Spark SQL and DataFrames for Peak ODS Server#

In this example Notebook, we show you how to use the Peak ODS Adapter for Apache Spark to interact with ODS data using Spark SQL and DataFrames.

The first section is on configuring the Spark framework and the Peak ODS Adapter for Apache Spark. The fun starts with “Working with Peak ODS Adapter for Apache Spark”.

Happy sparking!

Initialize Spark#

Configure Spark#

Initialize the Spark context and configure it for using the Peak ODS Adapter for Apache Spark as plugin.

In this example we create and connect to a local Spark Master.

from pyspark import SparkConf
from pyspark.sql import SparkSession

conf = SparkConf().set("spark.jars", "/target/spark-ods.jar")
conf.set("spark.sql.repl.eagerEval.enabled",True)
conf.set("spark.plugins", "com.peaksolution.sparkods.ods.SparkOdsPlugin")
conf.set("spark.odsplugin.host", "fls-test")

spark = SparkSession.builder.master('local[*]').config(conf = conf).getOrCreate() # or 'spark://spark-master:7077'
sc = spark.sparkContext

Initialize the Peak ODS Adapter for Apache Spark.#

To work with the Peak ODS Adapter for Apache Spark, you need to define the connection information conInfo to the Peak ODS Server together with the location of the bulk data files on disc.

The connection information is then passed to the connectionManager to establish the ODS connection. This odsConnection has to be provided in all Spark ODS operations.

You have to add an override to the ODS MULTI_VOLUME symbol DISC1 to access the bulk data files in the Spark environment.

conInfo = {
    "url": "http://nvhdemo:8080/api/",
    "user": "sa",
    "password": "sa",
    "override.symbol.DISC1": "file:///data/NVH/"
}

connectionManager = sc._jvm.com.peaksolution.sparkods.ods.ConnectionManager.instance
odsConnection = connectionManager.createODSConnection(conInfo)

Working with Peak ODS Adapter for Apache Spark#

The Peak ODS Adapter for Apache Spark supports two data source formats:

  • odsinstances: Use format("odsinstances") to get instance data. The Spark DataFrame you’re working on will contains all application attributes as columns and all instances of the loaded entity (application element) as rows.

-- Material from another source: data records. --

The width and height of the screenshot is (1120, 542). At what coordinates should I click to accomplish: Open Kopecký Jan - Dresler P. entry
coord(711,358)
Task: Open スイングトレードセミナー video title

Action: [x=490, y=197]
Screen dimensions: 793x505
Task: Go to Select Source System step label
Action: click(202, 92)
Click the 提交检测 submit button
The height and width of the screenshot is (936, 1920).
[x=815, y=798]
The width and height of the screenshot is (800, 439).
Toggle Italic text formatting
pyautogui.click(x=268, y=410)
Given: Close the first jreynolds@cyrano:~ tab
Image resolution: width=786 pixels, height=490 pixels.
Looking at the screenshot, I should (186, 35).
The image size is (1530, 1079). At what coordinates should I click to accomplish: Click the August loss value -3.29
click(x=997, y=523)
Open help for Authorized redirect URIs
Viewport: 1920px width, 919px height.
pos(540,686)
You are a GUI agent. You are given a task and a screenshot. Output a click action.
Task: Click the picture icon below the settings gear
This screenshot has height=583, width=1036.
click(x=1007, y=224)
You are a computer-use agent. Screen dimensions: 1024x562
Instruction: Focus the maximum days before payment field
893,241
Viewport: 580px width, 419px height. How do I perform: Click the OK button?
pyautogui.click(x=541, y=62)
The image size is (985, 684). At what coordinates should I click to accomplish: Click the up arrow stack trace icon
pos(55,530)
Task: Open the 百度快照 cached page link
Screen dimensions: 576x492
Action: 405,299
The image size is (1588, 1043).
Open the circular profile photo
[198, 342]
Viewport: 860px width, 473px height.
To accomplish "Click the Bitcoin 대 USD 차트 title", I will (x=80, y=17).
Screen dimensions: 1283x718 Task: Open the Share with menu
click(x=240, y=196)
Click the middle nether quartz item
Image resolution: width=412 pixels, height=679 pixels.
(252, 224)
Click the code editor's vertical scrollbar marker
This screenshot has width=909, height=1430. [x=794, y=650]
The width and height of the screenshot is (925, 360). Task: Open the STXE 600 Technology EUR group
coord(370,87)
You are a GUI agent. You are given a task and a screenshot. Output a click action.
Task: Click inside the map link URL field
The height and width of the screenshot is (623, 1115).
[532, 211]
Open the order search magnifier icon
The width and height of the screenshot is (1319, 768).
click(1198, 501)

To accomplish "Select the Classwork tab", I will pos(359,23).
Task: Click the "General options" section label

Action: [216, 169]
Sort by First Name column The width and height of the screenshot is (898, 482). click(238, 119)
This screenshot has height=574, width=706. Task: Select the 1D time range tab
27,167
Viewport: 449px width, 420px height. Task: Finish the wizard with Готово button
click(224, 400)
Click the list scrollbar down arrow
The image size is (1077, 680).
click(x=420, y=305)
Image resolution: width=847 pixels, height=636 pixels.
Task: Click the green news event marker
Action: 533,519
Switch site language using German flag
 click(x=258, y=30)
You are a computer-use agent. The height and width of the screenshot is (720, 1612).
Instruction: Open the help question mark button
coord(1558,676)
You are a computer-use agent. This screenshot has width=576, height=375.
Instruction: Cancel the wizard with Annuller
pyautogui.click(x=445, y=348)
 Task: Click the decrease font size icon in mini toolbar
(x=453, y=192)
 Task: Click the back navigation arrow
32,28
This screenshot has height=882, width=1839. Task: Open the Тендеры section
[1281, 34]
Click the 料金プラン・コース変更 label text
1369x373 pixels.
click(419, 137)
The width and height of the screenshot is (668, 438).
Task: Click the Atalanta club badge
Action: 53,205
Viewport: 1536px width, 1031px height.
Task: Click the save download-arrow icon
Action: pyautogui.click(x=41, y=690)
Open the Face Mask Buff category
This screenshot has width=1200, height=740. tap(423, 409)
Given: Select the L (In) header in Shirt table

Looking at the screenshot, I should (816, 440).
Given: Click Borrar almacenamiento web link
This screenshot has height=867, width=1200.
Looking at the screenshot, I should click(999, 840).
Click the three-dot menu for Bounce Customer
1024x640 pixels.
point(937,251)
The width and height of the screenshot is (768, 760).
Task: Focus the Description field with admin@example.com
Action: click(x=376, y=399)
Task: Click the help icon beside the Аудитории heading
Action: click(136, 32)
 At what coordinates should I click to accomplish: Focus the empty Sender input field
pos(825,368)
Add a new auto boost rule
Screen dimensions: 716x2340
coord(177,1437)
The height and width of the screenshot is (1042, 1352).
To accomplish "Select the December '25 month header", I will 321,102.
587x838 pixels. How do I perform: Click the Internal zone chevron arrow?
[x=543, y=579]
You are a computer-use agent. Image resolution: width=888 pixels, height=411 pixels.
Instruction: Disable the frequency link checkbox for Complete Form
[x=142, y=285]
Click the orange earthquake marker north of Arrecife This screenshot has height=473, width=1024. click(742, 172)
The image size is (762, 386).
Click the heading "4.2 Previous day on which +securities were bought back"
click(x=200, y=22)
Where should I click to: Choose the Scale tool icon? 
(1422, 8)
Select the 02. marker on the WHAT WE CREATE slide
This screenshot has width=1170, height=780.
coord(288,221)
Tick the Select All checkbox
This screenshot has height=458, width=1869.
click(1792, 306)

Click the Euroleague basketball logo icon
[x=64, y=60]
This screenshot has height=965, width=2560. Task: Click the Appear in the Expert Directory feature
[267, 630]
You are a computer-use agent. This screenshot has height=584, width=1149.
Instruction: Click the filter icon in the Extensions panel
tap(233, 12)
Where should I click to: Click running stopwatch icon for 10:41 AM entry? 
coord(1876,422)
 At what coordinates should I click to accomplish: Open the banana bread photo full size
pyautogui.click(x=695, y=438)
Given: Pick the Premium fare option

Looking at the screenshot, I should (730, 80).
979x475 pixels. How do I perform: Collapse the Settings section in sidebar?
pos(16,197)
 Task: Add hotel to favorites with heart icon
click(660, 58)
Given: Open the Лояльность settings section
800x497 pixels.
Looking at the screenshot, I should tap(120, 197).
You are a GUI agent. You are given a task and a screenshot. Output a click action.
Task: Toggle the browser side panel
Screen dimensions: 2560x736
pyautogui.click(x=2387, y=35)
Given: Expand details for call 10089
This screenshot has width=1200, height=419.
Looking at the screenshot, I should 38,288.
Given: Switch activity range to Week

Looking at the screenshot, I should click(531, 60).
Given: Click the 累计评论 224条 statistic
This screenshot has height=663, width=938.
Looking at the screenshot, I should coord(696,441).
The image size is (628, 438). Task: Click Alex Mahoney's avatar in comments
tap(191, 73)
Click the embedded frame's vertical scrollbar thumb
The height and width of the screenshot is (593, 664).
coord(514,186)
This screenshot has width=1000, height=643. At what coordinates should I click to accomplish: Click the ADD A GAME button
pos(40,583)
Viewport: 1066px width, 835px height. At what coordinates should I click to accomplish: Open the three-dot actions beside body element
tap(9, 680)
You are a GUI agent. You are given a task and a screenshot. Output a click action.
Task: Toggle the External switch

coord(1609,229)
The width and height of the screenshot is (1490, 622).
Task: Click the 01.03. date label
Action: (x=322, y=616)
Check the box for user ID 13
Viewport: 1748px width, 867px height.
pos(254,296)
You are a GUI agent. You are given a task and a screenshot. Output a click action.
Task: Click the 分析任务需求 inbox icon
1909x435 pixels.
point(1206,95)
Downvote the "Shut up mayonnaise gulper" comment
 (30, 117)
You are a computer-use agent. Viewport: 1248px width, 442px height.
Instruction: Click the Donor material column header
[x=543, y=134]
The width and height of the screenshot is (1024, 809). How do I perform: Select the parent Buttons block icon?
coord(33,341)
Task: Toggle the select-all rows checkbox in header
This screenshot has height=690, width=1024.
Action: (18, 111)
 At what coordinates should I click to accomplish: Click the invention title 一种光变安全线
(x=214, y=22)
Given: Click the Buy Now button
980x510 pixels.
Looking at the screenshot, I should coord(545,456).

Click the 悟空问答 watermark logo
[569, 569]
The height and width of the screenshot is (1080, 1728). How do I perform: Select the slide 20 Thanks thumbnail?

  • ods: Use format("ods") to get measurement (bulk) data. Your Spark DataFrame will contain all channels (MeaQuantities) as columns. When querying data from multiple measurements, it will be concatenated in the DataFrame. The first column in the DataFrame contains the information to which measurement (submatrix) the specifc row belongs.

Working with Instance Data#

Using the “odsinstances” format, individual instances of ODS entities can be loaded by passing the entity name to the load function. The DataFrame then contains all application attributes as columns and all instances of the loaded application element as rows.

So let’s get all “Projects” of your data…

Only after invoking a terminal method like show() data will be loaded from the ODS server and transfered to the client.

In a Notebook show() is implicitely called and the first 20 rows will be displayed. You can avoid this by asigning the return value to a variable in your Notebook (see following examples).

spark.read.format("odsinstances").options(**odsConnection).load("Project")
IdNameClassification
1PMV 2PV0
2PMV Model P0
3PMV Summit0

There were not such many attributes for “Projects”, but this change, when working with more complex entities like “MeaResult”. In this case, you can examine the schema of the DataFrame (Experts see that the ODS datatypes are mapped to Spark datatypes 😉).

Note: The “nullable” property of the column field is always returned as “true”. Please refer to your ASAM ODS datamodel to determine if a column (attribute) is nullable.

mearesults = spark.read.format("odsinstances").options(**odsConnection).load("MeaResult")
mearesults.printSchema()
root
 |-- Description: string (nullable = true)
 |-- StorageType: integer (nullable = true)
 |-- Size: long (nullable = true)
 |-- MeasurementEnd: timestamp (nullable = true)
 |-- DateCreated: timestamp (nullable = true)
 |-- Id: long (nullable = true)
 |-- analytic_path: array (nullable = true)
 |    |-- element: struct (containsNull = true)
 |    |    |-- description: string (nullable = true)
 |    |    |-- mimeType: string (nullable = true)
 |    |    |-- location: string (nullable = true)
 |-- Name: string (nullable = true)
 |-- MeasurementBegin: timestamp (nullable = true)
 |-- TestStep: long (nullable = true)
 |-- Classification: long (nullable = true)
 |-- TplMeaResult: long (nullable = true)
 |-- TestSequence: long (nullable = true)
 |-- TestEquipment: long (nullable = true)
 |-- UnitUnderTest: long (nullable = true)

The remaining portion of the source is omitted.